* [PROBLEM STATEMENT] Please copy each of the following lines word for word.

* [DATA ENTRIES]

· · ·

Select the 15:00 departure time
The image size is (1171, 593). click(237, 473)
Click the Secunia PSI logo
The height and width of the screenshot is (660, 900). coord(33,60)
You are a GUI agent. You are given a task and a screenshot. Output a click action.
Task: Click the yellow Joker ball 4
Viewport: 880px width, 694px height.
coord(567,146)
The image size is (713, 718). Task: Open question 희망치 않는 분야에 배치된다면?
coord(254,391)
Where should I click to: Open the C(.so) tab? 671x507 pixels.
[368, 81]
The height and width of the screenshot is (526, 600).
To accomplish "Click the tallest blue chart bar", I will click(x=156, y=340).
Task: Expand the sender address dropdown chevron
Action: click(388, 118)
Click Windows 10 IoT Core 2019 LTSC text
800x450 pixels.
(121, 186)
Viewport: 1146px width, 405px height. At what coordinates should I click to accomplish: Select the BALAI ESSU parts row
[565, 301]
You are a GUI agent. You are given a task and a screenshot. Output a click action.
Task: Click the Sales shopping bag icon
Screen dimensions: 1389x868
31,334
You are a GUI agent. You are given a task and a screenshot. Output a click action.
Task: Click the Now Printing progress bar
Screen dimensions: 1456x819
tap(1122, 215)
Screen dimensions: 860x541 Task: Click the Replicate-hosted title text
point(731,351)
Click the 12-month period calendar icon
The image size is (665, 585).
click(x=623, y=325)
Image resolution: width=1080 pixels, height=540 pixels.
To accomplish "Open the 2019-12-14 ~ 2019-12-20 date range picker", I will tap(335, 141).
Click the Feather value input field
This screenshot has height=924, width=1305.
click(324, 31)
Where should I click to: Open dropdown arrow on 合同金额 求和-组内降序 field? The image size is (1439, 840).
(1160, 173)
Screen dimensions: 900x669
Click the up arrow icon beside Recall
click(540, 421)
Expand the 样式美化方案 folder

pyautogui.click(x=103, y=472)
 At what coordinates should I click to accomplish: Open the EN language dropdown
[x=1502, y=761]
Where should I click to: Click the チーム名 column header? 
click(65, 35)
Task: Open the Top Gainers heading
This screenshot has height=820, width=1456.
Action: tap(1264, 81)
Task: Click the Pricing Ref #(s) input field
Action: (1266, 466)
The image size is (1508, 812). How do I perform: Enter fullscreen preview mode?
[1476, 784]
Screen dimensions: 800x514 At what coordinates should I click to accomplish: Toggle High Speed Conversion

· · ·

* [EXPECTED OUTPUT]
Select the 15:00 departure time
The image size is (1171, 593). click(237, 473)
Click the Secunia PSI logo
The height and width of the screenshot is (660, 900). coord(33,60)
You are a GUI agent. You are given a task and a screenshot. Output a click action.
Task: Click the yellow Joker ball 4
Viewport: 880px width, 694px height.
coord(567,146)
The image size is (713, 718). Task: Open question 희망치 않는 분야에 배치된다면?
coord(254,391)
Where should I click to: Open the C(.so) tab? 671x507 pixels.
[368, 81]
The height and width of the screenshot is (526, 600).
To accomplish "Click the tallest blue chart bar", I will click(x=156, y=340).
Task: Expand the sender address dropdown chevron
Action: click(388, 118)
Click Windows 10 IoT Core 2019 LTSC text
800x450 pixels.
(121, 186)
Viewport: 1146px width, 405px height. At what coordinates should I click to accomplish: Select the BALAI ESSU parts row
[565, 301]
You are a GUI agent. You are given a task and a screenshot. Output a click action.
Task: Click the Sales shopping bag icon
Screen dimensions: 1389x868
31,334
You are a GUI agent. You are given a task and a screenshot. Output a click action.
Task: Click the Now Printing progress bar
Screen dimensions: 1456x819
tap(1122, 215)
Screen dimensions: 860x541 Task: Click the Replicate-hosted title text
point(731,351)
Click the 12-month period calendar icon
The image size is (665, 585).
click(x=623, y=325)
Image resolution: width=1080 pixels, height=540 pixels.
To accomplish "Open the 2019-12-14 ~ 2019-12-20 date range picker", I will tap(335, 141).
Click the Feather value input field
This screenshot has height=924, width=1305.
click(324, 31)
Where should I click to: Open dropdown arrow on 合同金额 求和-组内降序 field? The image size is (1439, 840).
(1160, 173)
Screen dimensions: 900x669
Click the up arrow icon beside Recall
click(540, 421)
Expand the 样式美化方案 folder

pyautogui.click(x=103, y=472)
 At what coordinates should I click to accomplish: Open the EN language dropdown
[x=1502, y=761]
Where should I click to: Click the チーム名 column header? 
click(65, 35)
Task: Open the Top Gainers heading
This screenshot has height=820, width=1456.
Action: tap(1264, 81)
Task: Click the Pricing Ref #(s) input field
Action: (1266, 466)
The image size is (1508, 812). How do I perform: Enter fullscreen preview mode?
[1476, 784]
Screen dimensions: 800x514 At what coordinates should I click to accomplish: Toggle High Speed Conversion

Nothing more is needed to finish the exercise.